The imposition of ashes will take a slightly different form this year from what we’re accustomed to. The Vatican has instructed that instead of making the sign of the cross on the forehead, ashes are to be sprinkled lightly on the top of each person’s head, in silence. As I mentioned last weekend, this is actually a way that ashes are imposed throughout much of the world even in normal years, including in Rome. So please don’t worry that we’re doing something made up or non-traditional. We’re not. It’s a matter of taking advantage of a reasonable opportunity to be a little less hands-on this year, for obvious reasons, by adopting a practice that much of the world does anyway. And while I think we all will miss the beautiful witness and symbolism of the cross being etched right out in front this year, I’m actually grateful that this gives us the opportunity to consider the deeper meaning and the powerful beauty of this incredible ritual, which is one of our most compelling and popular ceremonies of the entire Church Year, and rightly so.

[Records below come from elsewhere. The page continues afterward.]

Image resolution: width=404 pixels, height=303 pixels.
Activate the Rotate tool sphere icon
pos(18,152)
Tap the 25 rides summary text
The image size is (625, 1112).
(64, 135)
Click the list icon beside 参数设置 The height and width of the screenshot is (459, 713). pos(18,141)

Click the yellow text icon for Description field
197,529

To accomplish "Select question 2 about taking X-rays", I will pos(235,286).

The imposition of ashes is about humility. Using ashes as a symbol of humility is quite ancient. Job, in the Old Testament, sprinkled his body with ashes. The penitent man of Psalm 102 describes mixing ashes with his bread. We’re all familiar with the image of “sackcloth and ashes.” In fact, it’s a bit of a stretch even to call ashes symbolic. It’s actually more literal than symbolic. Because the word “humility” means, “earthy, dusty, dirty.” The Latin word humus means dirt. We are literally humbling ourselves by placing dirt on our heads. Those exceptional words, “Remember that you are dust, and to dust you shall return” are a reminder of how fragile our life on this earth truly is. When we consider the shortness of life and the weakness of the flesh, we’re always presented with two extreme options, let’s call them pagan options, and one Christian option. Faced with our mortality, the standard non-Christian responses are stoicism and hedonism. You could be a stoic, and just decide that you want nothing to do with the flesh, try to transcend it all, and just not concern yourself with the material world at all. It is what it is, so...whatever. The other pagan option is to be a hedonist. Since life is fragile, squeeze every little bit of physical, material pleasure out of your life that you can. Basically drown out your thoughts of mortality until you just can’t any more.

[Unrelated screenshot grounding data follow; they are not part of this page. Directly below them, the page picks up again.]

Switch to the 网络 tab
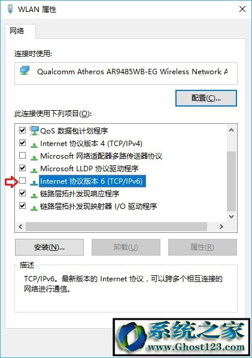This screenshot has width=252, height=358. click(x=17, y=31)
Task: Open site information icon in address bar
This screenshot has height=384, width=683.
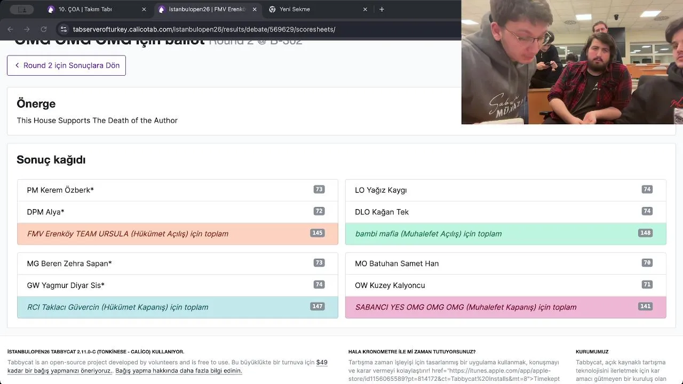Action: (x=63, y=29)
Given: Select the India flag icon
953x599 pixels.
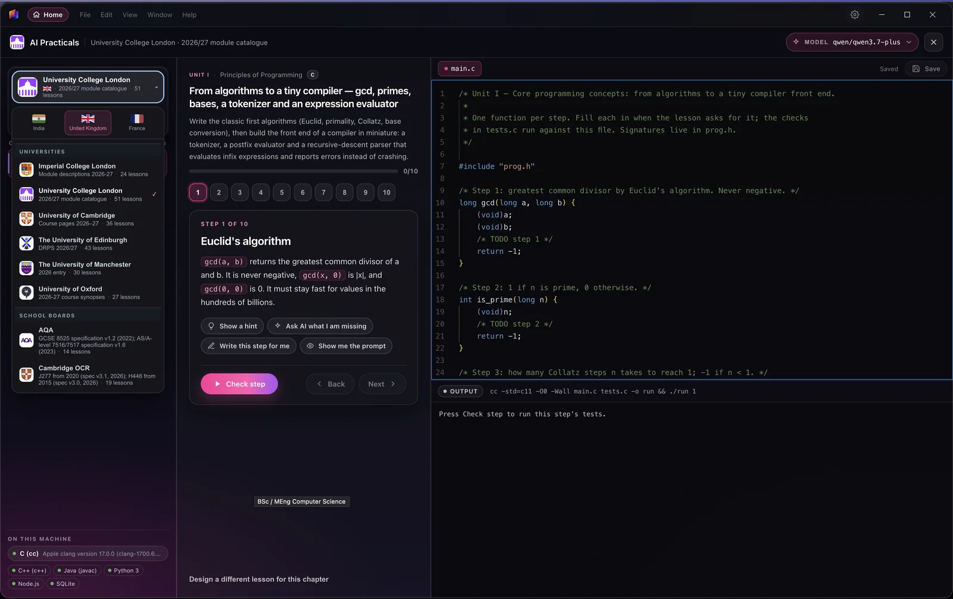Looking at the screenshot, I should pos(39,118).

Both of these solutions are unsatisfactory, however, because neither one actually takes the created world seriously. Whether your solution is to forget about material concerns altogether or to do whatever you feel like in any particular moment, either way, you’re not really taking this world seriously. But we do. We think that this world is not only meaningful, it’s redeemable. So when we say, “I am dust, and to dust I shall return,” I acknowledge a truth: the truth of my frailty, and my sin, and my mortality. But I also accept this reality with joy, because of another truth expressed so beautifully in the Book of Wisdom: “You, O Lord, have mercy on all, and you hate none of those things that you have created. You pardon the sins of men, and draw them to repentance, and you pardon them, for you are the Lord our God.” The fact that we acknowledge our sin means that we can acknowledge our redemption as well. The fact that our sin matters, means that salvation matters. And as real as our weaknesses are, God’s mercy and love are the most real things of them all. That’s what today is about. So as we cast humility upon our heads today, we rejoice that our weakness is made strong, our mortality made immortal, and our sins made white as snow, all by the love of Christ.